Leaving out all pictures, copy the lines below exactly, from the line with "This screenshot has height=335, width=794." to the last line, both ends included.
** Opening DATA UNDER STUDY block **
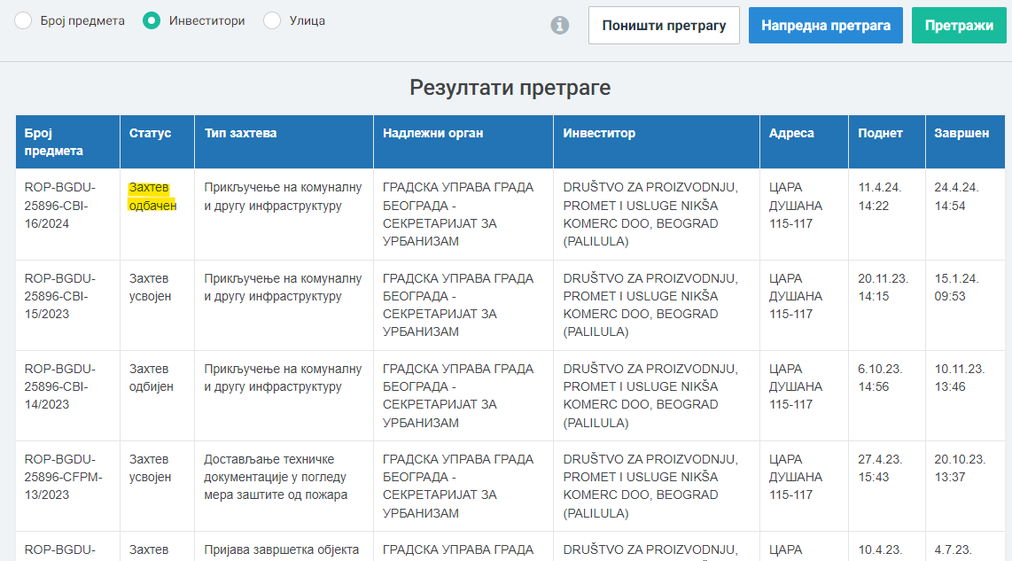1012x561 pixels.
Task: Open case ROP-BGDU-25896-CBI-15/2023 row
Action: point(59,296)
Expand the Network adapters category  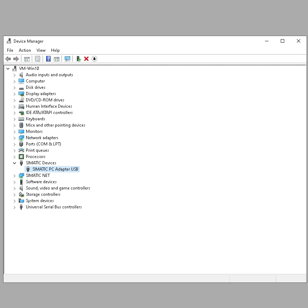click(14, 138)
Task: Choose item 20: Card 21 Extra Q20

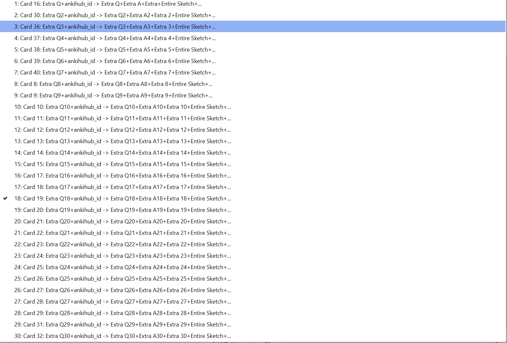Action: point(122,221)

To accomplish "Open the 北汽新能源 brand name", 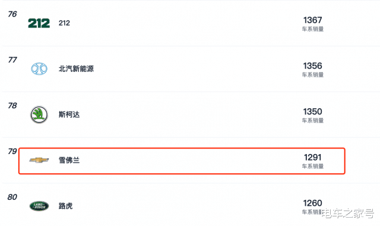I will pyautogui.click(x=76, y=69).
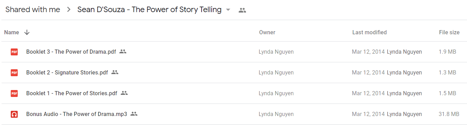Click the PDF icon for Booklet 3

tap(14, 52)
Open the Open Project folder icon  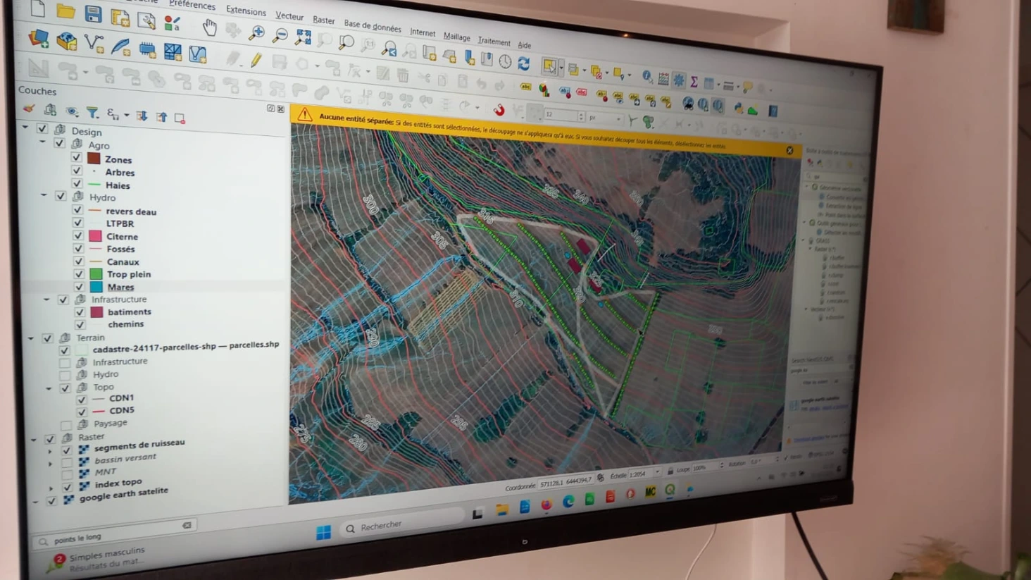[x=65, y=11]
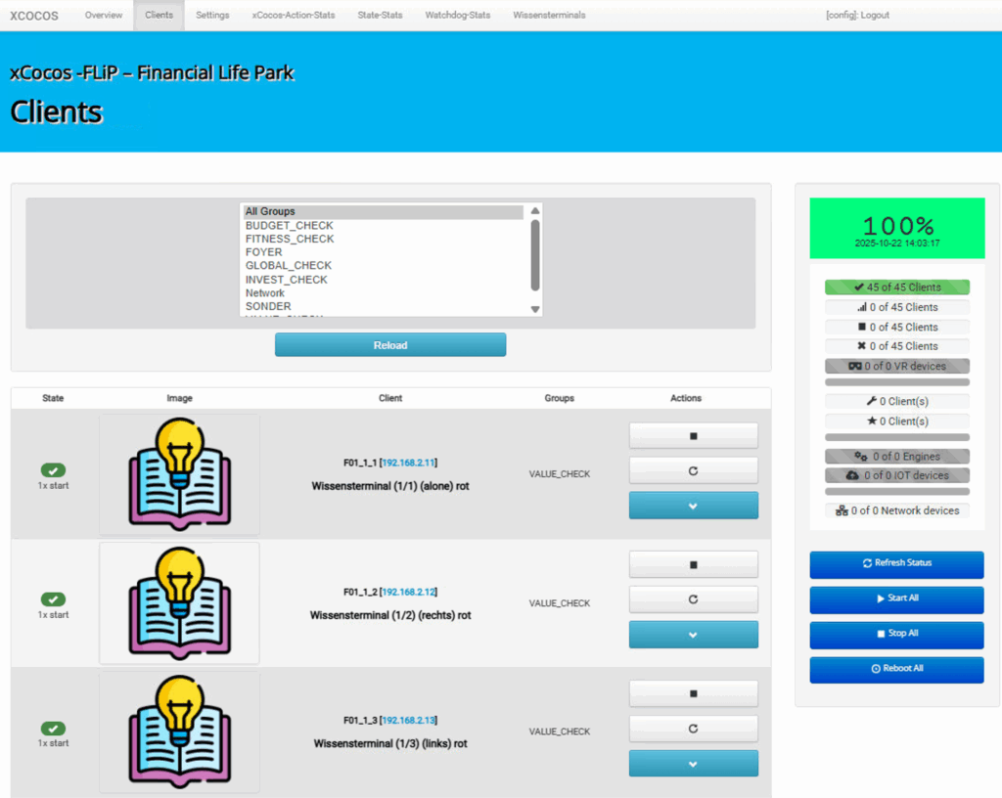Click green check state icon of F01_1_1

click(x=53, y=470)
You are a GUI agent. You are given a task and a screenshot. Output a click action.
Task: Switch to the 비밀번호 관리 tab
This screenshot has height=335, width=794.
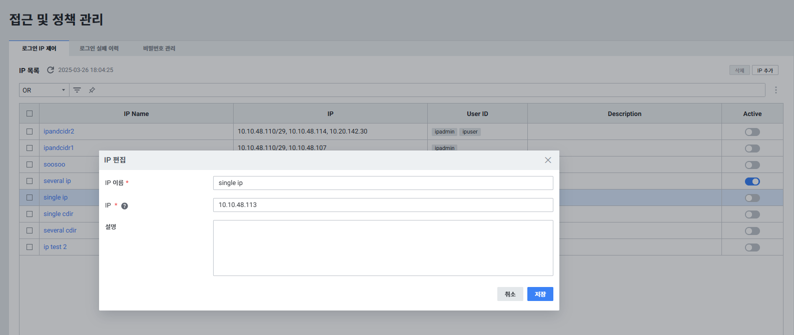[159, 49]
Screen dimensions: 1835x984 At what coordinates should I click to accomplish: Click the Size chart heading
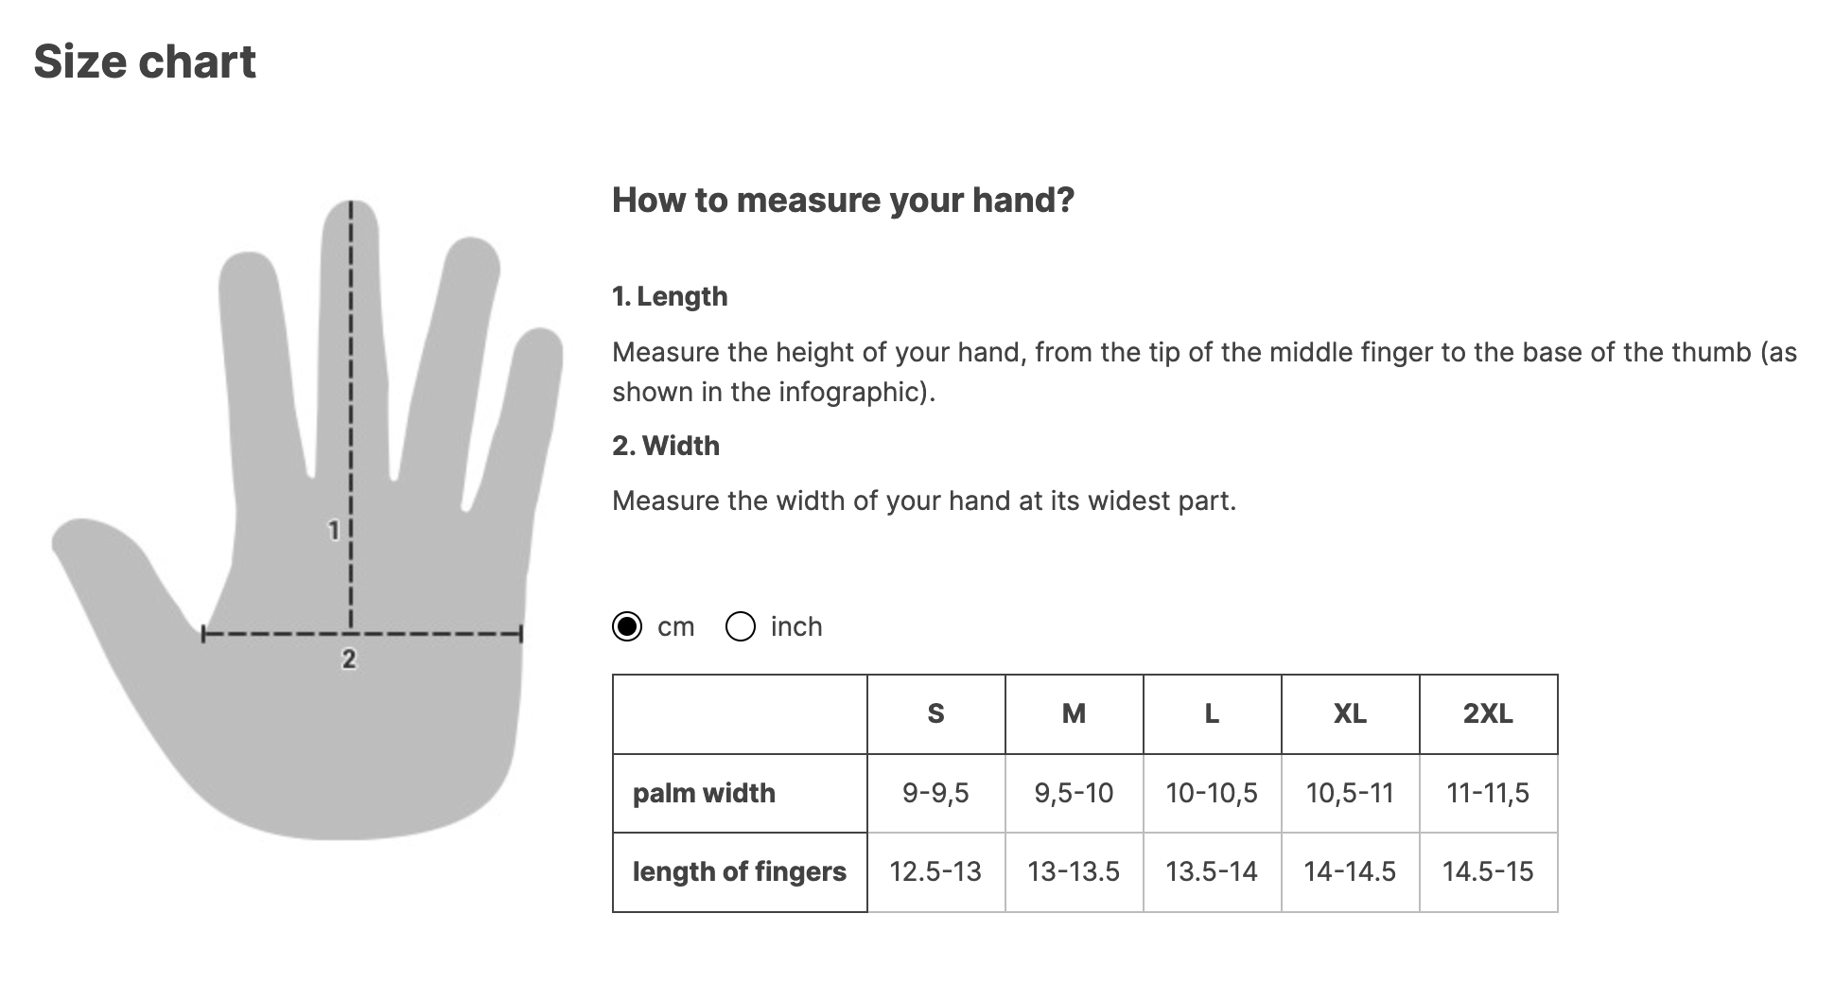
** Closing DATA UNDER STUDY block **
— WORKED SOLUTION —
This screenshot has height=335, width=794.
[159, 49]
Screen dimensions: 1835x984 At what coordinates should I click to accomplish: Click the Size chart heading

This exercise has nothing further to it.